L’apprentissage des récitations n’étant plus un impératif à l’école, le vol de gerfauts ne quitte plus son charnier natal. Éluard, Char ou Aragon, ces tables de multiplication de nos rêves, sont oubliés avant que d’être vieux. Avouons que nous n’avons rien fait pour sauver les poètes de la noyade. Ouvrir L’Imparfait du fugitif, c’est retirer un vieux bouchon du conduit de cheminée, qui empêchait le tirage, nos branchies du cœur de respirer.
Restent nos oreilles, qu’il faut soigner. Contrairement à Alphonse Allais, Claude Mossé ne possède pas, dans son musée, le crâne de Mozart enfant. À défaut de boîte crânienne, Mossé ouvre, dans Le Secret de Mozart, sa boîte à malices. Nous pénétrons, non plus dans l’âme mais dans le potager des Français : les livres d’histoire.
Au moment d’un Salon du livre un peu gris, les éditeurs le disent, leur salut est dans la fuite à Varennes, dans notre passé débité en pages. Ces volumes rappellent que nous fûmes grands, fourbes, généreux, audacieux, dégoûtants, parfois pornographiques et même que nous gagnâmes des guerres avant celle de la taxe carbone.

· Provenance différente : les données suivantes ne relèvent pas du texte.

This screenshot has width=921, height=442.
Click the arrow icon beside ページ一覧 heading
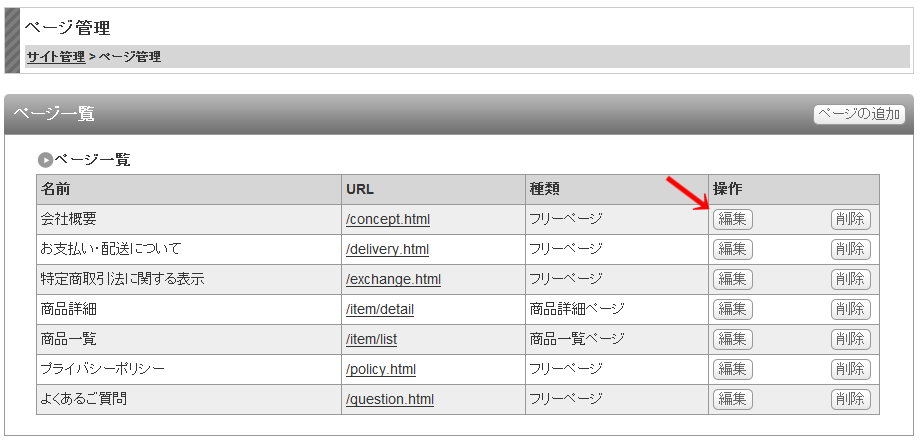[45, 160]
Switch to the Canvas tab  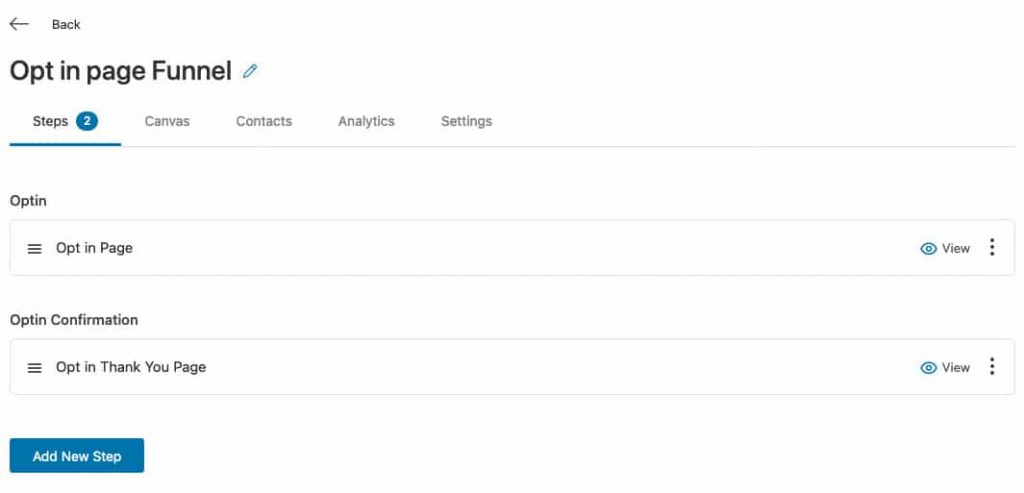(x=167, y=121)
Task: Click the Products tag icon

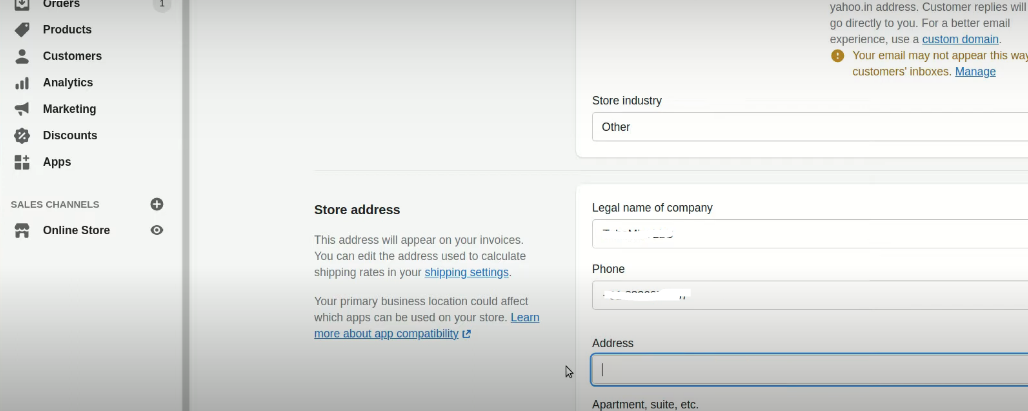Action: click(x=22, y=30)
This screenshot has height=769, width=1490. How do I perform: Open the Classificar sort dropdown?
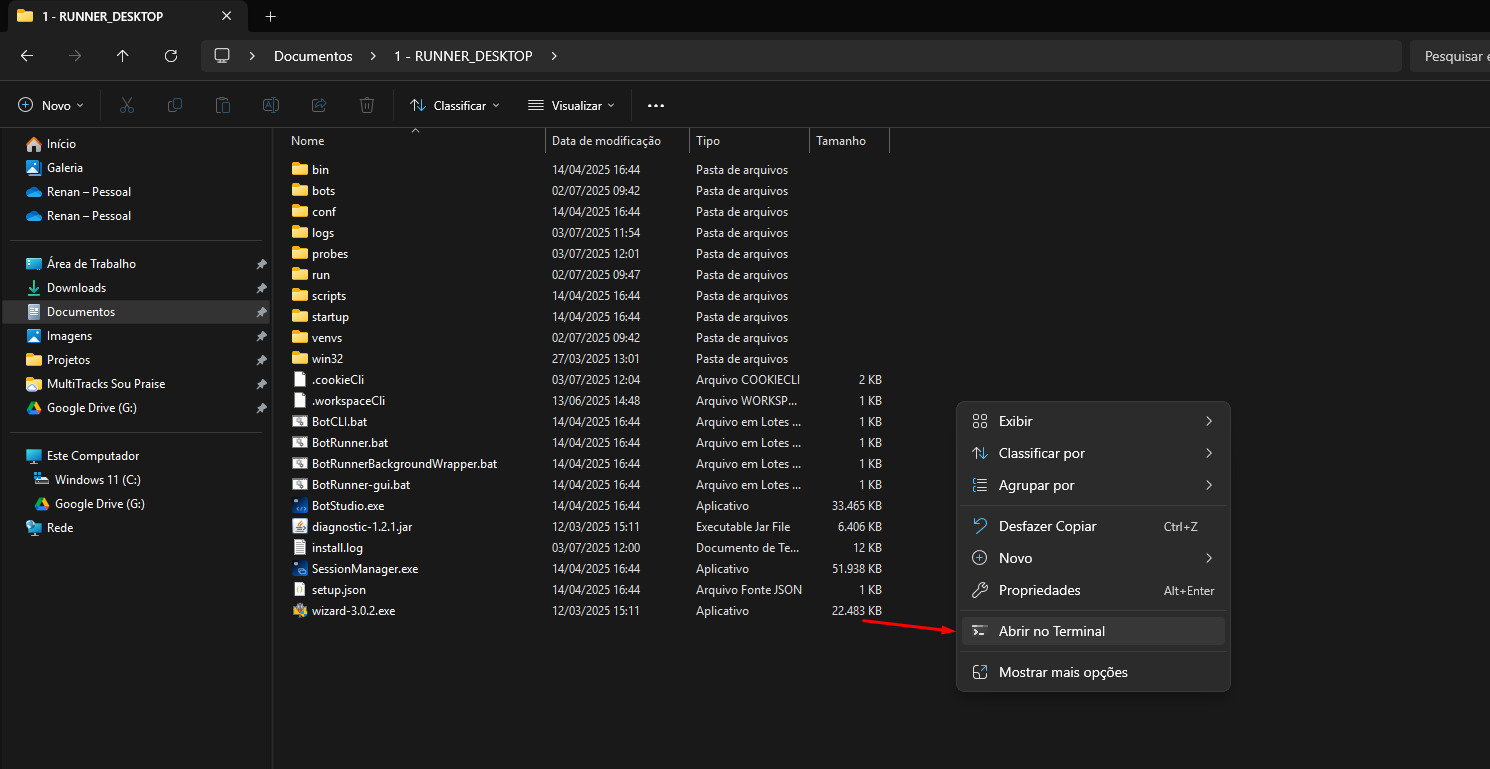pyautogui.click(x=455, y=105)
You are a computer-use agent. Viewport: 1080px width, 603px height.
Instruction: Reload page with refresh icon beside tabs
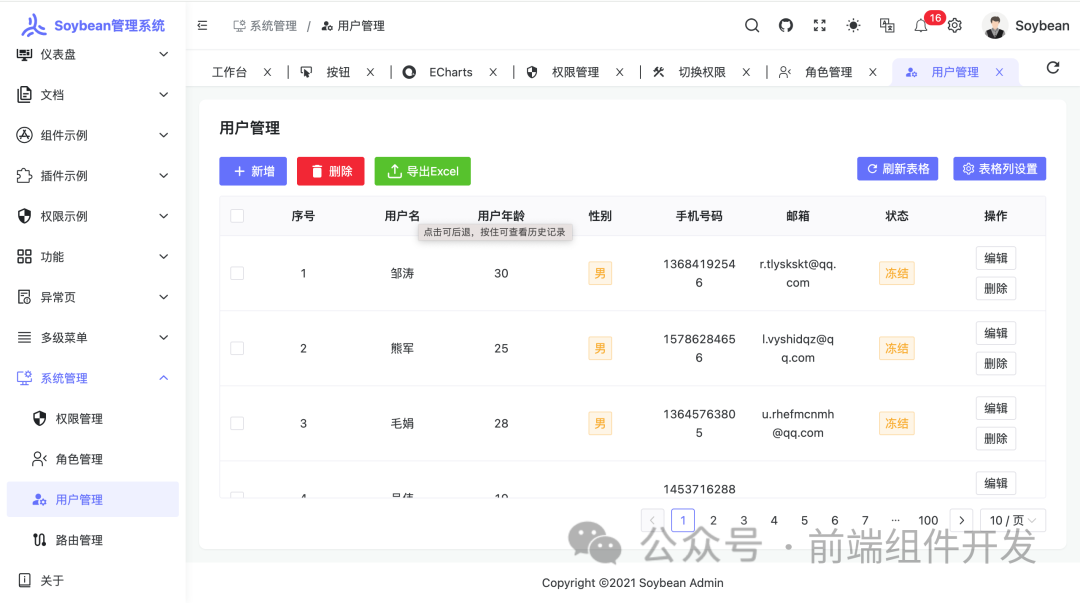[1055, 68]
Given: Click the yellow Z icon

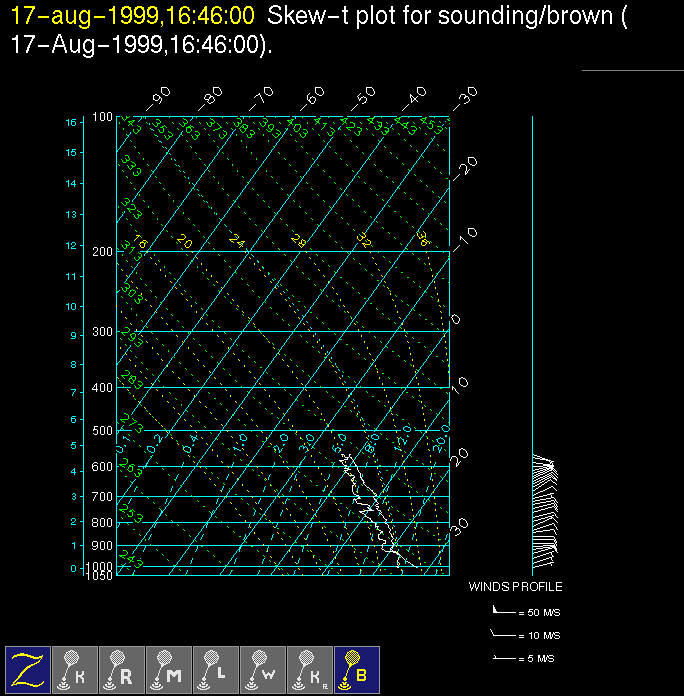Looking at the screenshot, I should click(29, 669).
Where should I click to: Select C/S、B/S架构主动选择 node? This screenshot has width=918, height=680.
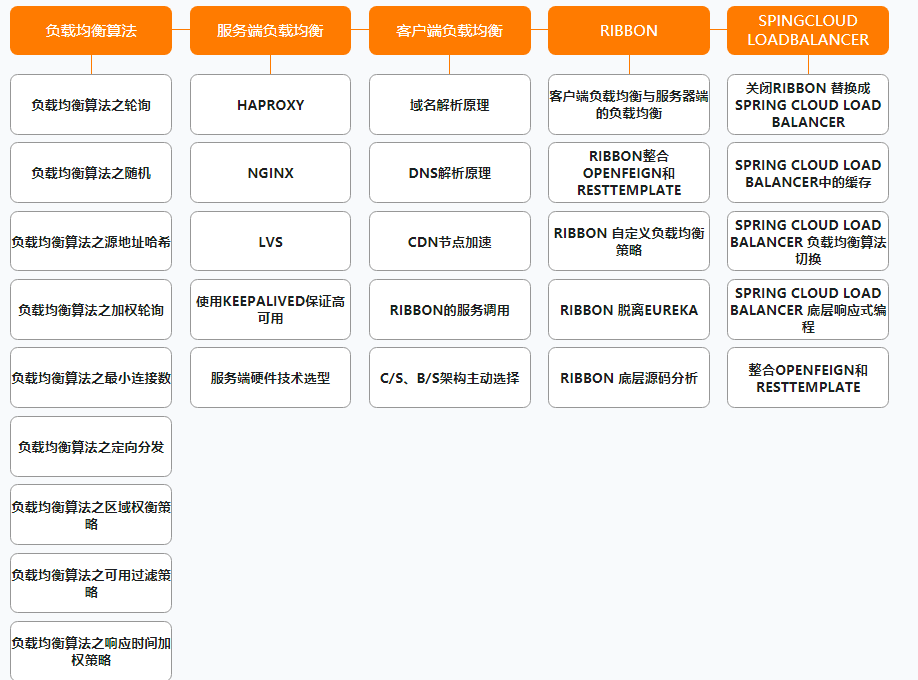[449, 377]
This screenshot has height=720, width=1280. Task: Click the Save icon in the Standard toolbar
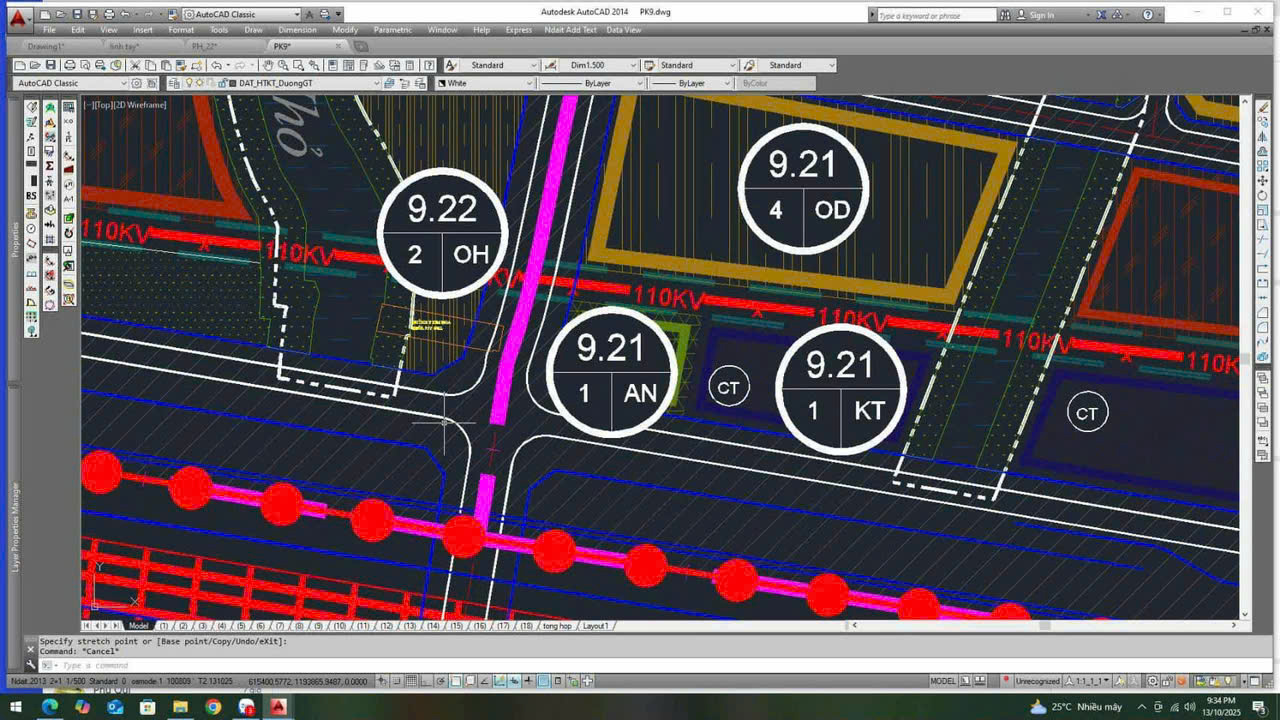click(53, 65)
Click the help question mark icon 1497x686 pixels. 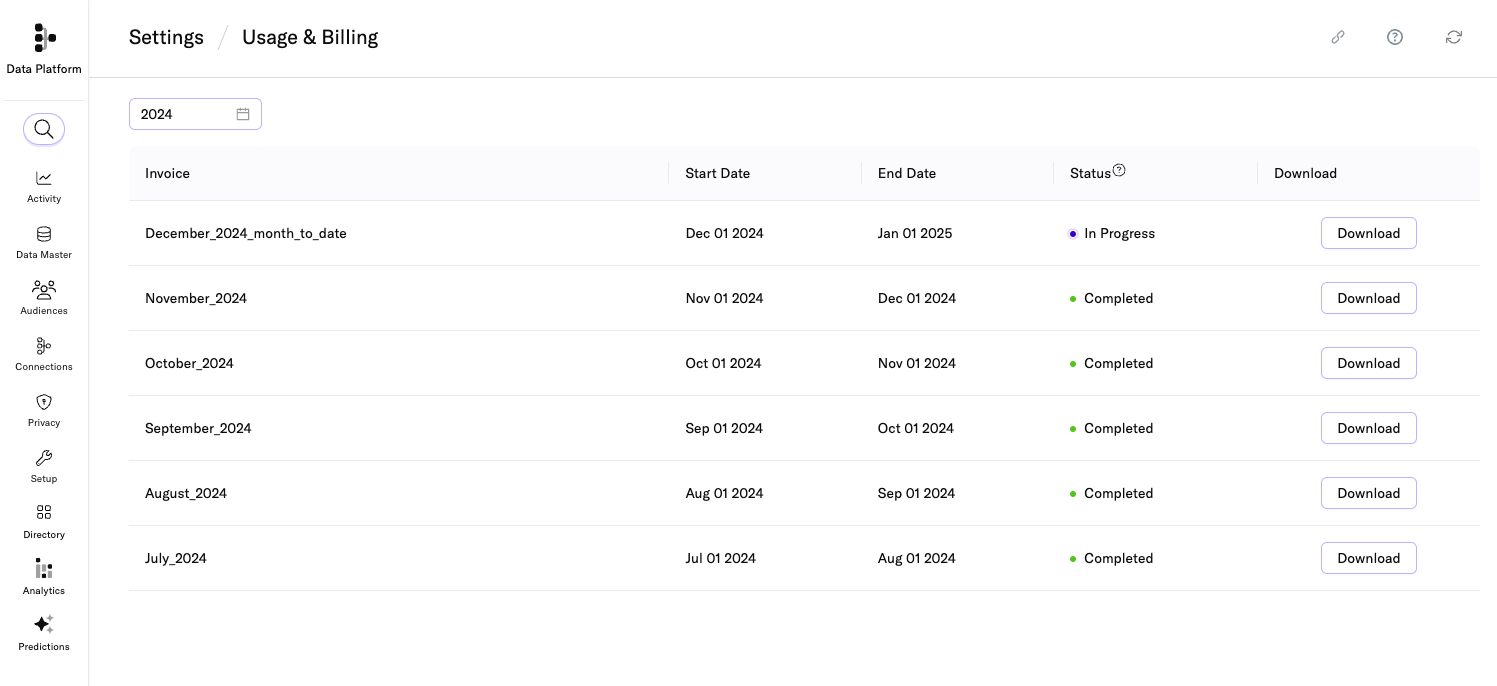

Mossé, déformation professionnelle oblige, est devenu, à force de conquérir des lignes, Maginot ou imaginaires, un grand reporter du temps. Tricotant le savant pour en faire du populaire, au sens Vilar. Il m’épate, une fois de plus, avec ce Mozart. Il place sur son réchaud enchanté les cours de Versailles, de Vienne ou de Leipzig. De la recette, surnagent Cagliostro, Marie-Antoinette, Louis XVI, La Fayette, et Fersen. Sa comédie humaine autour de Mozart, avec l’incroyable secret qui touche, à la fin et pour de vrai, notre République au cœur de ses tripes, il la sert à nu comme les coquilles Saint-Jacques chez Marc Meneau, prince de Vézelay. Le divin Mozart, pourtant lui aussi très cru, est le lien de soie de la farandole de cette histoire où le faux sonne comme la musique du vrai, pour s’achever en Marseillaise.
L’Imparfait du fugitif, par Frédéric Musso, éd. La Table ronde, 91 pages, 14 euros.
Le Secret de Mozart, par Claude Mossé, éd. Alphée, 314 pages, 21 euros.